The Downgrades have had a significant impact, but Moody's says US banks are still strong.

After downgrading small to midsize banks, the rating agency Moody’s still believes the U.S. banking sector is strong. The downgrade of Small to midsize lenders has caused the agency to warn about a decline in profits, which could lead to a cut in the ratings of several major banks.

The Managing director of financial institutions at Moody’s, Ana Arsov, said, “What we’re doing here is recognizing some headwinds – we’re not saying that the banking system is broken.”

Arsov said banks will face tougher times to make money because of the climbing funding costs, interest rates, and looming recession. All factors can drag down profits. She added that, despite all the downgrading, the baking system in the U.S. is still highly rated in the world.

Arsov said, “This is largely a profitability story – we are not raising major concerns that the system is majorly undercapitalized or underfunded.”

After Moody’s action last Monday, the S&P index of bank stocks slid by 1%, and the agency took action against 27 lenders. There were negative outlooks for some banks, while for others, the ratings were cut down or were under review.

An associate managing director at Moody’s, Jill Cetina, said, “As you look ahead, it doesn’t feel like the pressure from interest rates being higher and overall monetary policy tightening is close to abating.”

According to Arsov, the change in rating is because of the possibility of a shrinkage in bank profits in the coming quarters.
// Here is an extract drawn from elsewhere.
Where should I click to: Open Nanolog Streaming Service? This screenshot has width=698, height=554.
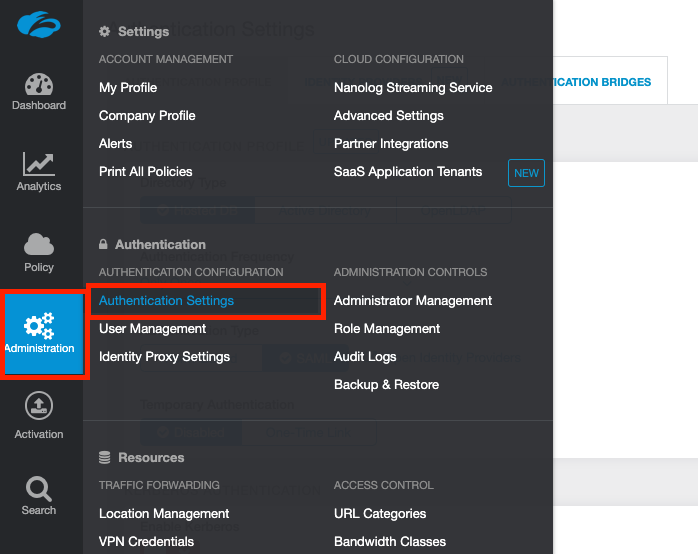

More borrowers will miss payments on their loans if the economy worsens, which eventually will lead to default.

Arosav added that, In recent years, Credit performance has been “stellar”, so “we only can go up in credit costs from here” in areas such as commercial real estate and consumer loans.

As banks pay higher rates to customers to retain deposits, their profit margin will continue to be compressed.

Cetina said, “We’ve seen funding strains in the banking sector”. “The interest rate risk, I think, was something that the U.S. banking sector was not prepared particularly well for, and because of that, we have some challenges at certain banks.”